### Direction
Can you replace "cloud upload icon" with "cloud upload button" in the listing below and write it out again, with every other word unchanged and the pictures left out?

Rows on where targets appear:

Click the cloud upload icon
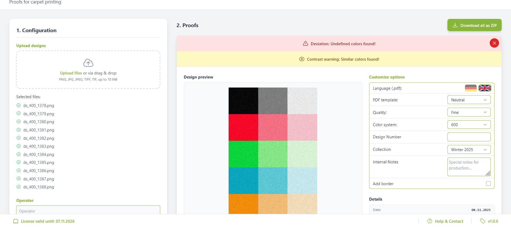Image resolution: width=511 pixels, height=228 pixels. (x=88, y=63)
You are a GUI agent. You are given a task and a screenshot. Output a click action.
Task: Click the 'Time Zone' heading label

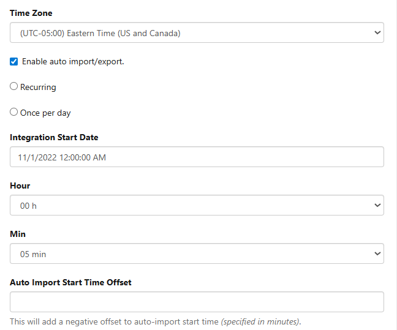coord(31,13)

### Result of this task
Click the cloud upload button
Image resolution: width=511 pixels, height=228 pixels. (x=88, y=63)
You are a GUI agent. You are given a task and a screenshot. Output a click action.
Task: Click the 'Time Zone' heading label

coord(31,13)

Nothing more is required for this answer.